__Problem requirements__:
Write out again only the lines that run from the start of the entries to the line containing "Task: Click the Aktualizacja", both included.

[Records from a data collection]
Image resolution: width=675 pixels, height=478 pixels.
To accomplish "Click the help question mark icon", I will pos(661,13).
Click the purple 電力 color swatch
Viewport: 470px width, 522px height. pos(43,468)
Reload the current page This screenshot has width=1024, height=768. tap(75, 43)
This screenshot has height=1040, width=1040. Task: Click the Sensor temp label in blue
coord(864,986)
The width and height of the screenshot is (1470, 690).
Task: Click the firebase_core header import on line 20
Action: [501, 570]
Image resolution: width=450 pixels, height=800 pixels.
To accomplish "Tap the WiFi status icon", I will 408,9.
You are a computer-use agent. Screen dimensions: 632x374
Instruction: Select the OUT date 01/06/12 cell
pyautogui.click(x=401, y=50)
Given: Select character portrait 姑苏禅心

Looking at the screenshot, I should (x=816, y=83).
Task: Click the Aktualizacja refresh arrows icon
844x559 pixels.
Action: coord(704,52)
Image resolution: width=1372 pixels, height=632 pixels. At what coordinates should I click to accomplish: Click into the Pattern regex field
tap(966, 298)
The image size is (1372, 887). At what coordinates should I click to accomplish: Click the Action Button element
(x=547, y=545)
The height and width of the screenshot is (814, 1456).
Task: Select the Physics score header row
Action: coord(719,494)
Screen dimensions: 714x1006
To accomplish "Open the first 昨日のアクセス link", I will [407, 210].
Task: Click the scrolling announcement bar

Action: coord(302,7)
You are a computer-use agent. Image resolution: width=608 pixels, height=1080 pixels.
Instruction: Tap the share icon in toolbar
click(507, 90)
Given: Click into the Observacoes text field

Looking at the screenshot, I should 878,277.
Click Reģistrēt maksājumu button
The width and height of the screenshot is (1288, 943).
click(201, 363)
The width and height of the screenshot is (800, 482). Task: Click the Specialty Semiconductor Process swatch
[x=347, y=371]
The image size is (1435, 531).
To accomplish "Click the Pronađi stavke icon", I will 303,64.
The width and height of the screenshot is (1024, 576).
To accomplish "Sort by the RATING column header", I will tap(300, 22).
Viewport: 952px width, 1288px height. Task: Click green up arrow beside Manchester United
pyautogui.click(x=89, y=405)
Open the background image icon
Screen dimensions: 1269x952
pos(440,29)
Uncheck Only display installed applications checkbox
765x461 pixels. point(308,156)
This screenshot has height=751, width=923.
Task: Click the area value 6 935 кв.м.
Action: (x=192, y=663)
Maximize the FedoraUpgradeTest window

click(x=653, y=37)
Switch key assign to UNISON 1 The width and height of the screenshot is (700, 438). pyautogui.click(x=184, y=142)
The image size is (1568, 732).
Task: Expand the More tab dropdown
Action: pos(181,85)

__Solution to this task__:
Image resolution: width=675 pixels, height=478 pixels.
To accomplish "Click the help question mark icon", I will pos(661,13).
Click the purple 電力 color swatch
Viewport: 470px width, 522px height. pos(43,468)
Reload the current page This screenshot has width=1024, height=768. tap(75, 43)
This screenshot has height=1040, width=1040. Task: Click the Sensor temp label in blue
coord(864,986)
The width and height of the screenshot is (1470, 690).
Task: Click the firebase_core header import on line 20
Action: [501, 570]
Image resolution: width=450 pixels, height=800 pixels.
To accomplish "Tap the WiFi status icon", I will 408,9.
You are a computer-use agent. Screen dimensions: 632x374
Instruction: Select the OUT date 01/06/12 cell
pyautogui.click(x=401, y=50)
Given: Select character portrait 姑苏禅心

Looking at the screenshot, I should (x=816, y=83).
Task: Click the Aktualizacja refresh arrows icon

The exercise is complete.